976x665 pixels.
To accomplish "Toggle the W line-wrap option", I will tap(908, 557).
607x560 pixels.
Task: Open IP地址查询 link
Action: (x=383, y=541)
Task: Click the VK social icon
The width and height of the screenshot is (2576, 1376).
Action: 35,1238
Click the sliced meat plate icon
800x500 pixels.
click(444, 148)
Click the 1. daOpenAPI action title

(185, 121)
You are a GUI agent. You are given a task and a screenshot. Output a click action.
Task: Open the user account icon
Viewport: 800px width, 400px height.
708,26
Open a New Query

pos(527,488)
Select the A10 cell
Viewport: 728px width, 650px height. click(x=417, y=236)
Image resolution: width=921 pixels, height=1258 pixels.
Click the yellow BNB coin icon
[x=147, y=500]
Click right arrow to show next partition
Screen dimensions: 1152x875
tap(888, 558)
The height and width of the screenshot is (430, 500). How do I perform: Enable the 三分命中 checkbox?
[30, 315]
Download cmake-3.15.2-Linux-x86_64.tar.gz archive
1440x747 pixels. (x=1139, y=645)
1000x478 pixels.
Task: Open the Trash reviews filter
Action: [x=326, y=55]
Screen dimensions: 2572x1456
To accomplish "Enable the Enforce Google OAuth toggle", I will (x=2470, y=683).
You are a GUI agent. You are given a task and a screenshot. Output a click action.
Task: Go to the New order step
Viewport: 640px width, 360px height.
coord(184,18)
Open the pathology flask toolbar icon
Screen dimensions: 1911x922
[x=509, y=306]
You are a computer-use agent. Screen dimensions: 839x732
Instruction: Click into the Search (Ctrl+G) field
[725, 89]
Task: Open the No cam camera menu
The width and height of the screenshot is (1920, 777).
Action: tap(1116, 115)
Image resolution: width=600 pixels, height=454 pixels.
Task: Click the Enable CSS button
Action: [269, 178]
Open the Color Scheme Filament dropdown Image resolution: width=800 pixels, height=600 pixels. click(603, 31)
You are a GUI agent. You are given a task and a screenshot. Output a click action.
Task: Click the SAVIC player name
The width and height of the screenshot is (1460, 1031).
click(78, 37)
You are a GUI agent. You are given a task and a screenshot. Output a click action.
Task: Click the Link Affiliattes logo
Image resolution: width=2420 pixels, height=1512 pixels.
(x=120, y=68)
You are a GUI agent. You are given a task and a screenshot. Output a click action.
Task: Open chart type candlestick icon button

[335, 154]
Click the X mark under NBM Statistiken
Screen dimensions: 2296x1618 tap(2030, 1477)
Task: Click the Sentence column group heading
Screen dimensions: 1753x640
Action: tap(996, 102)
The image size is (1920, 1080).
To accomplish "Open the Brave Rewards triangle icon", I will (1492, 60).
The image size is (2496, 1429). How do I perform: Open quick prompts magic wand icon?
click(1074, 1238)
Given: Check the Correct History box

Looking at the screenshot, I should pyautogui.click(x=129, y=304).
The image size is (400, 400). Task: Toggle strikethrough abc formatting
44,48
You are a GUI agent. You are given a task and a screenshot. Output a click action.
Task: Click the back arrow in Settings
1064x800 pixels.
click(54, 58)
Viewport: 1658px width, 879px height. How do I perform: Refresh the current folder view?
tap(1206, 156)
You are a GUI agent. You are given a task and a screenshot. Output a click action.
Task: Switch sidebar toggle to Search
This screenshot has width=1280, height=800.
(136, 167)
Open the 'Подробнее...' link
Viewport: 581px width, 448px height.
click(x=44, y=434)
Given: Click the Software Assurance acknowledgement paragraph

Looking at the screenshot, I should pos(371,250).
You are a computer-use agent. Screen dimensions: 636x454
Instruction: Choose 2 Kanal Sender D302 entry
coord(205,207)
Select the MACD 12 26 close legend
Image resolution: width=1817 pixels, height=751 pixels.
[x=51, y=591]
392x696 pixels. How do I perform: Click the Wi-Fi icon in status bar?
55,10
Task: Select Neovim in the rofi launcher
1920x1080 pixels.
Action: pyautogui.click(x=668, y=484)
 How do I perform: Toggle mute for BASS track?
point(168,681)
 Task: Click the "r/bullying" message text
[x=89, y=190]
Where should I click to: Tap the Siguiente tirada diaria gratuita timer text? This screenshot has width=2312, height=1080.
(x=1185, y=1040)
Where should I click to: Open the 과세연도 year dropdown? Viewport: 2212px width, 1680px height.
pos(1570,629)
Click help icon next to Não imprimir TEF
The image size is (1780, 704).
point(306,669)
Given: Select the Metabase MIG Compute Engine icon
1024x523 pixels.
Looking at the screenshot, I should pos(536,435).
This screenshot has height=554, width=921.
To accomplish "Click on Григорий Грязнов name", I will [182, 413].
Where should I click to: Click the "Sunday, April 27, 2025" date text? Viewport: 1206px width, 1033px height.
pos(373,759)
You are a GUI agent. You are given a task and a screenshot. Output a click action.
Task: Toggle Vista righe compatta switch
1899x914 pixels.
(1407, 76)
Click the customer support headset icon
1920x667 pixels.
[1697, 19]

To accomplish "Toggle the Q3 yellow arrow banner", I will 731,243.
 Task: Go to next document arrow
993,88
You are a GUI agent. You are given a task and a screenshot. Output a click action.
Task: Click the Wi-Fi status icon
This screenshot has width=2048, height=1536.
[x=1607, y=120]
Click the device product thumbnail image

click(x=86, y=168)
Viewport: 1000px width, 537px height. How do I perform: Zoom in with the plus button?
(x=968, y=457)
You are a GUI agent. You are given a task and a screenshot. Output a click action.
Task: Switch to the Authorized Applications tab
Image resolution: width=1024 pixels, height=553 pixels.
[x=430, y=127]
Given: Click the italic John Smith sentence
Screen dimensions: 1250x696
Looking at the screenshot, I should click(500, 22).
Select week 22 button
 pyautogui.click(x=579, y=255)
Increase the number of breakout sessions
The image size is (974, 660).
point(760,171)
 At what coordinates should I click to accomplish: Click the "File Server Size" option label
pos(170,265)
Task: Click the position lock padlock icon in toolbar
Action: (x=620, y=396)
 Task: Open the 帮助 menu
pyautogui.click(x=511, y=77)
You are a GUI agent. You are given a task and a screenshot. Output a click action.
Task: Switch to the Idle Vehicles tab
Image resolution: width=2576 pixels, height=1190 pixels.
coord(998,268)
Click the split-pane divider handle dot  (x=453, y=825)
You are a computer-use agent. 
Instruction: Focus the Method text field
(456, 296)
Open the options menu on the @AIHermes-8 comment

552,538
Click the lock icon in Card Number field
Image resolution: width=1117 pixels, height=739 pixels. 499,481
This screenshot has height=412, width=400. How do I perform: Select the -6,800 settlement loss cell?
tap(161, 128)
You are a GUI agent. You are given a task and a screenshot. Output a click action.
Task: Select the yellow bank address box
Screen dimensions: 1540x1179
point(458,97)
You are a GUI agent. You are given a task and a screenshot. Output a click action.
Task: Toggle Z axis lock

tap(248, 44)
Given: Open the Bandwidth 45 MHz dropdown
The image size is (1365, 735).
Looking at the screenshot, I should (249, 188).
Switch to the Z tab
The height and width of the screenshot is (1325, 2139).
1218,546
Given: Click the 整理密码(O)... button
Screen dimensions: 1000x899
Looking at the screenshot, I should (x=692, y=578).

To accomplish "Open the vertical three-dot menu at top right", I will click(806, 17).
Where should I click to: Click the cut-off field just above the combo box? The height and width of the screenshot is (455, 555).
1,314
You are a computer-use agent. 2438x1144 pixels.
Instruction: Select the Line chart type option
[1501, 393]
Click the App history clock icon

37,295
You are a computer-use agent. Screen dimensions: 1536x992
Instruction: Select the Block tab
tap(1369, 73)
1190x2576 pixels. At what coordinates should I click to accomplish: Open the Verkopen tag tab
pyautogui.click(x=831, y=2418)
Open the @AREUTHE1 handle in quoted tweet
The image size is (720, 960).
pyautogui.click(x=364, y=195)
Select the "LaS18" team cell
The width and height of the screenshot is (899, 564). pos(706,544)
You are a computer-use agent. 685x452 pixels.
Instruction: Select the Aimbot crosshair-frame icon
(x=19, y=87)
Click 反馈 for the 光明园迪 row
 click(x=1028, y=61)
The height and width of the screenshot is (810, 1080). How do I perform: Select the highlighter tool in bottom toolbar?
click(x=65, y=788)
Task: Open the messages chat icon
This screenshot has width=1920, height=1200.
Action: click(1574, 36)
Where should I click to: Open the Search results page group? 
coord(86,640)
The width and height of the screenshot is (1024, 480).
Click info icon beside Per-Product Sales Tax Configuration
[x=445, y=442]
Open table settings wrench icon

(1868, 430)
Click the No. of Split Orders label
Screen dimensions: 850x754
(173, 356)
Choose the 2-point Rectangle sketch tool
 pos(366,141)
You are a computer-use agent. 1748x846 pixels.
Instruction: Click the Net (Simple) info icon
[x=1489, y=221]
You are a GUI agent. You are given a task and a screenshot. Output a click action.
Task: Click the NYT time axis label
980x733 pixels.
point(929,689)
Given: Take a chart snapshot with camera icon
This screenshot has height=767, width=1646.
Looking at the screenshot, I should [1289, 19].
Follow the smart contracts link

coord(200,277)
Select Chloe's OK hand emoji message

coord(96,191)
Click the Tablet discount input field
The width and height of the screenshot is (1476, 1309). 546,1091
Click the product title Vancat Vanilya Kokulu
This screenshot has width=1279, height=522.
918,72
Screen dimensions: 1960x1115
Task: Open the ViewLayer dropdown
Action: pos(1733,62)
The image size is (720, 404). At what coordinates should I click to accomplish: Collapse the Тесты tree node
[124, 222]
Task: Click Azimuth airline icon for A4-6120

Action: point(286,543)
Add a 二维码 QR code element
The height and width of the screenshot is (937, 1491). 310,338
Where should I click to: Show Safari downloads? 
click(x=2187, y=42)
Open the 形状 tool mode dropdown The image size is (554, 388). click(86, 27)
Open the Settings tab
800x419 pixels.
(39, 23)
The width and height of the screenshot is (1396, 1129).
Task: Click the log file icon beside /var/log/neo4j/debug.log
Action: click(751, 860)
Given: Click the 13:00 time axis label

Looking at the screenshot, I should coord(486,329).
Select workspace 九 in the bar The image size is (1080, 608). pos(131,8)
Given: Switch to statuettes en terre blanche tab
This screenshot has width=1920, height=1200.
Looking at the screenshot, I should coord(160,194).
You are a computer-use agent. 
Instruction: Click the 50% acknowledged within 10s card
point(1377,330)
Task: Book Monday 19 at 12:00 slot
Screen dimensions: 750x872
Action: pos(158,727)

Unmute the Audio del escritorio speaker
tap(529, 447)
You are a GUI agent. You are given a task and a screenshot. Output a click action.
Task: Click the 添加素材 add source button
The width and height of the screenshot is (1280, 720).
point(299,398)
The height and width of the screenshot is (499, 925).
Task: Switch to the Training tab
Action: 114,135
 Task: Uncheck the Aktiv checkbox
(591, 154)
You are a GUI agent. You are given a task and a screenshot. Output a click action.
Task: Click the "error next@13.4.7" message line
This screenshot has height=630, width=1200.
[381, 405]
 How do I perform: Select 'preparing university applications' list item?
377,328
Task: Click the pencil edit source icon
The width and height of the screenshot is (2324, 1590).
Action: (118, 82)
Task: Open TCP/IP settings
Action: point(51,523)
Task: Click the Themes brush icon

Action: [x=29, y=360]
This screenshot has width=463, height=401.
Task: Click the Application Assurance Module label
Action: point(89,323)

□ □ □ □ □

◆ Written request:
Retype the entries, starting with the line that contains "Viewport: 1000px width, 537px" and going on through the line that contains "Looking at the screenshot, I should (x=692, y=578).", both included, keeping every character as it is.

◆ Answer in full:
Viewport: 1000px width, 537px height. How do I perform: Zoom in with the plus button?
(x=968, y=457)
You are a GUI agent. You are given a task and a screenshot. Output a click action.
Task: Switch to the Authorized Applications tab
Image resolution: width=1024 pixels, height=553 pixels.
[x=430, y=127]
Given: Click the italic John Smith sentence
Screen dimensions: 1250x696
Looking at the screenshot, I should click(500, 22).
Select week 22 button
 pyautogui.click(x=579, y=255)
Increase the number of breakout sessions
The image size is (974, 660).
point(760,171)
 At what coordinates should I click to accomplish: Click the "File Server Size" option label
pos(170,265)
Task: Click the position lock padlock icon in toolbar
Action: (x=620, y=396)
 Task: Open the 帮助 menu
pyautogui.click(x=511, y=77)
You are a GUI agent. You are given a task and a screenshot. Output a click action.
Task: Switch to the Idle Vehicles tab
Image resolution: width=2576 pixels, height=1190 pixels.
coord(998,268)
Click the split-pane divider handle dot  (x=453, y=825)
You are a computer-use agent. 
Instruction: Focus the Method text field
(456, 296)
Open the options menu on the @AIHermes-8 comment

552,538
Click the lock icon in Card Number field
Image resolution: width=1117 pixels, height=739 pixels. 499,481
This screenshot has height=412, width=400. How do I perform: Select the -6,800 settlement loss cell?
tap(161, 128)
You are a GUI agent. You are given a task and a screenshot. Output a click action.
Task: Select the yellow bank address box
Screen dimensions: 1540x1179
point(458,97)
You are a GUI agent. You are given a task and a screenshot. Output a click action.
Task: Toggle Z axis lock

tap(248, 44)
Given: Open the Bandwidth 45 MHz dropdown
The image size is (1365, 735).
Looking at the screenshot, I should (249, 188).
Switch to the Z tab
The height and width of the screenshot is (1325, 2139).
1218,546
Given: Click the 整理密码(O)... button
Screen dimensions: 1000x899
Looking at the screenshot, I should (x=692, y=578).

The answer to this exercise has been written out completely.